The square root of 2 can be represented as a Dedekind cut on the rationals but not as a quotient of integers, therefore the square root of two is irrational.
>b-b-but Wilderberg said irrationals are not numbers!
Wilderberg has his head so deep up his ass it sticks out of his neck. If you want to claim irrationals are not numbers, you're gonna have to start by defining what a number is but you clearly won't because you're a troll or as stupid as Wilderberg, either way I'm not wasting my time with you.
To any poor soul that happens to stumble upon this thread and don't actually know the answer to the question: Grab any analysis book and read the first two chapters. It will explain what a Dedekind cut is and most likely build the real field with them.
Rational numbers are all real numbers that can be expressed as the ratio of two whole numbers.
If a real number cannot be expressed as a ratio of two whole numbers, it is irrational. The two are mutually exclusive by definition.
> this statement is false
It is not a valid statement.
The sqrt is a function over the reals. 2 is a number. Therefore, sqrt is a number in the reals. Otherwise sqrt wouldn't be a function! So sqrt 2 is definitely a number.

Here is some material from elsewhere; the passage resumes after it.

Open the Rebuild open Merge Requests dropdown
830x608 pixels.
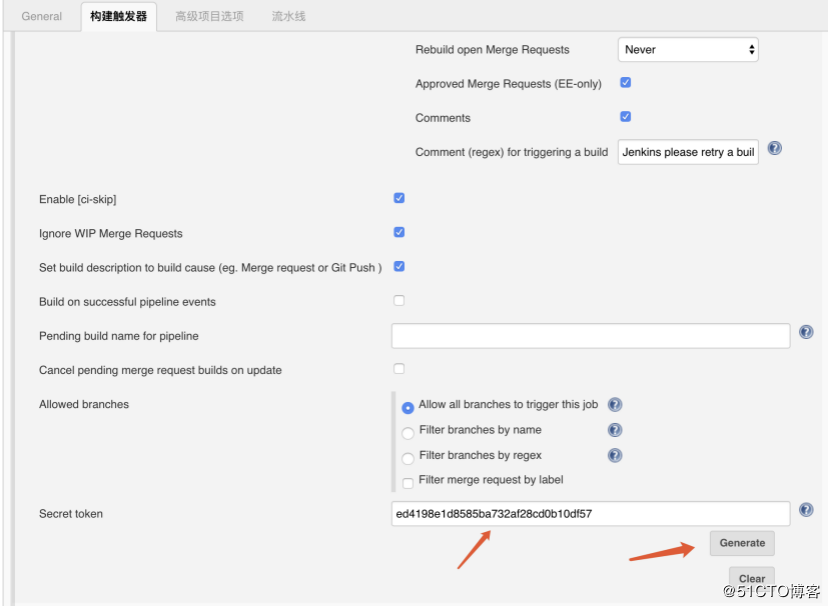687,49
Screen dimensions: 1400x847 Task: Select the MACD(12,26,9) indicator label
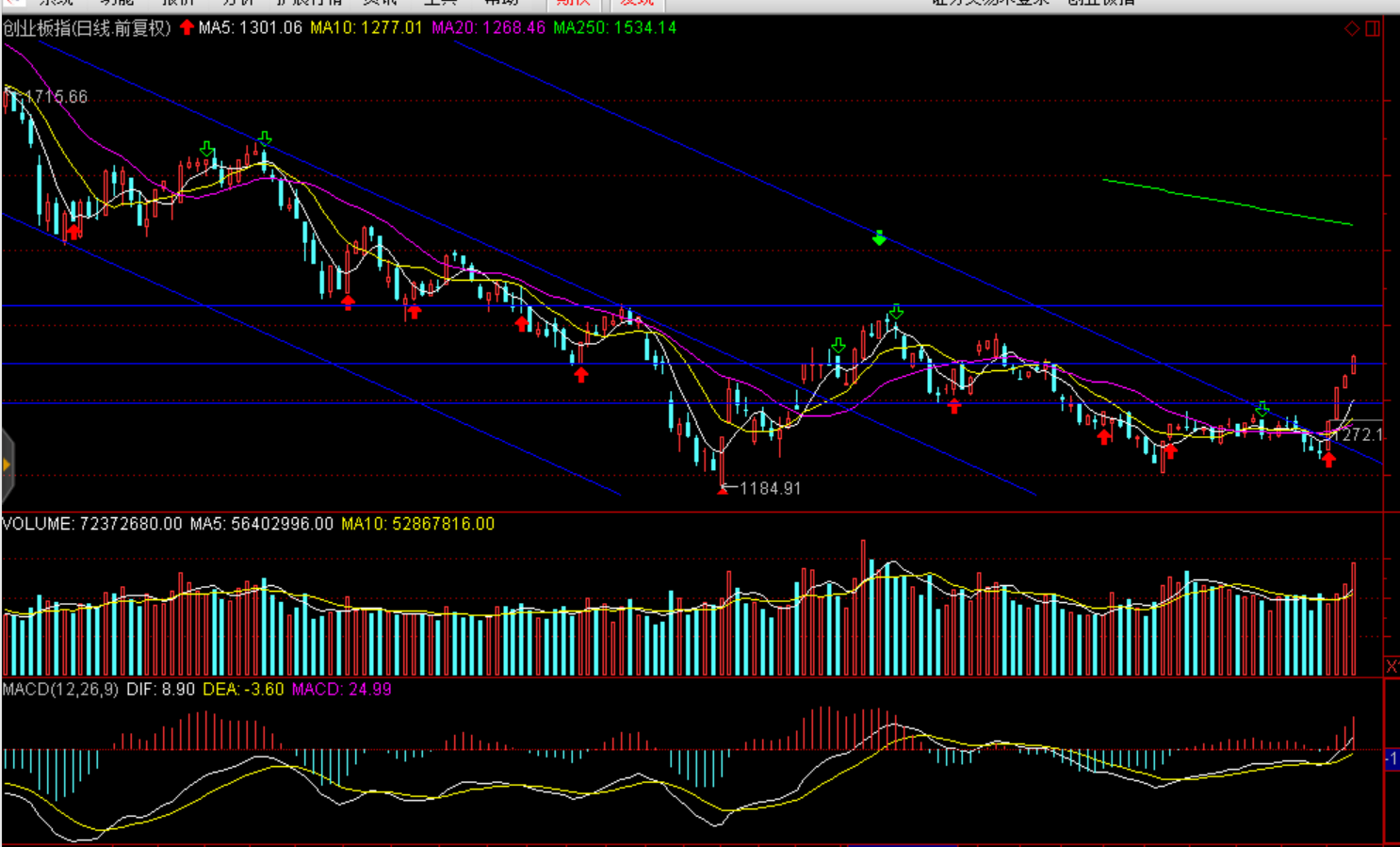(60, 690)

My point was that it among others irrational is convenient when working with them.
"This statement is false" is a paradox
Sqrt 2 is rational can be proven false. That is different from being unable to prove it, or prove it true and false.

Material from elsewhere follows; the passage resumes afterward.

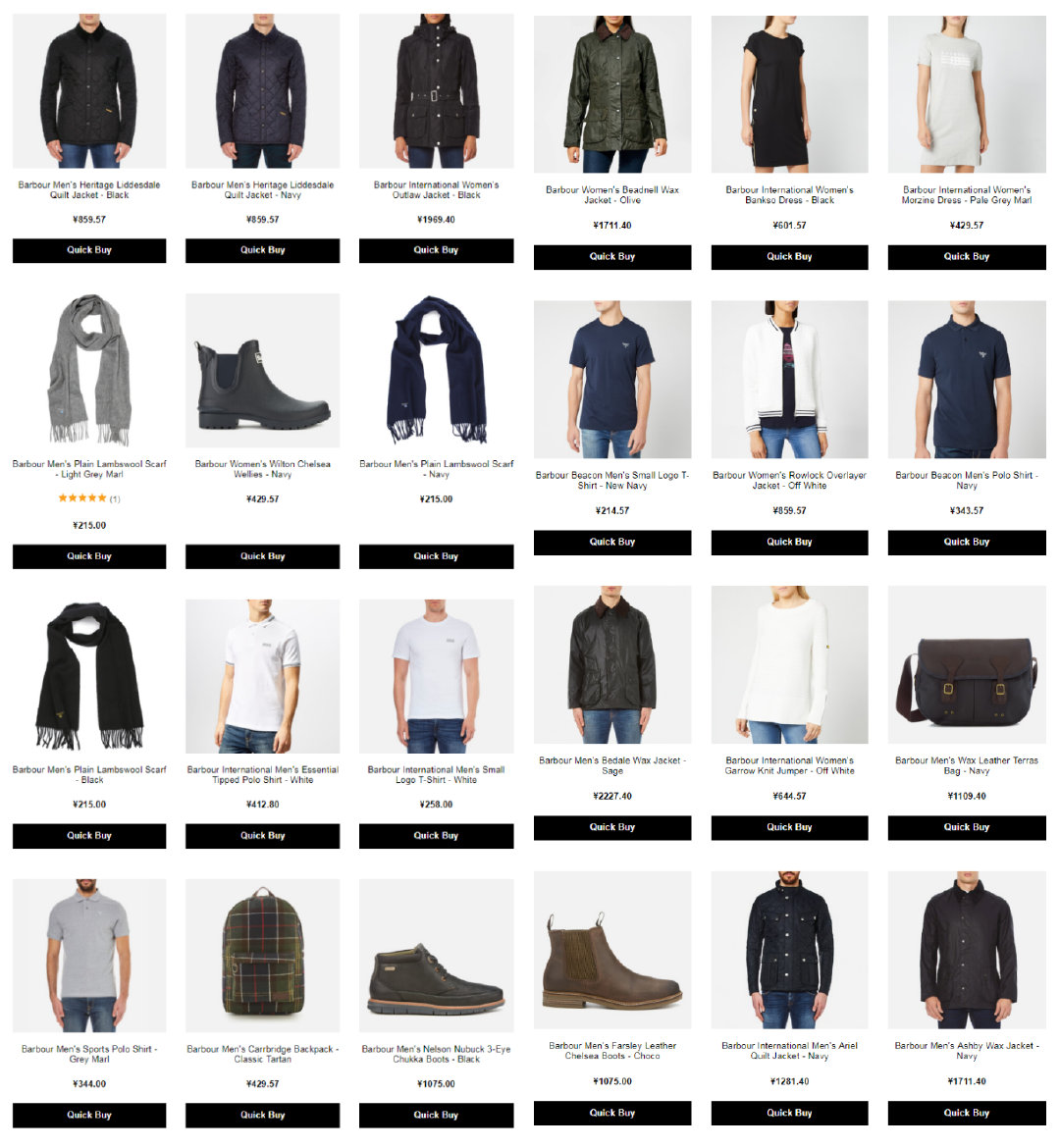Quick Buy the Outlaw Jacket Black
The image size is (1060, 1148).
point(436,250)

My point about atoms is that wild burgers insistence on using physical limitations of our universe to impose limits on mathematics is retarded.
You answered your own question. 2^0.5 is not rational therefore by definition its irrational.
Whats the point of this thread ?
The question is whether or not we should define irrationals as numbers that are not rational. Obviously the answer is yes. Op just wanted a semantic circlejerk.
I drew a square on a piece of paper, and then drew a diagonal in the square. I looked at it very closely to make sure it was there. It was, so it's definitely real. Then I measured it with a ruler. It seemed to have a definite length that didn't change, so I guess it represents a number. Since it's real and a number, I guess that makes it a real number, right?
>should we define *thing* by *definition*
Well if we used a different definition it wouldnt be the same thing unless the definitions are basically the same
Unless hes talking about reserving the actual words 'rational' and 'irrational' for something else .
OPs post is unclear af
Thats not the definition of real numbers.
Also squares are geometrical abstractions and dont exist outside geometry\mathematics so drawing one is impossible
Either a number can be expressed as a fraction of 2 finite integers or it can't. There is no in-between or neither nor here.
It's so easy to district a Cauchy sequence converging to sqrt(2). This pointless pedantry is so contrary to the point of math. Nobody gives a shit about the constructions of number systems.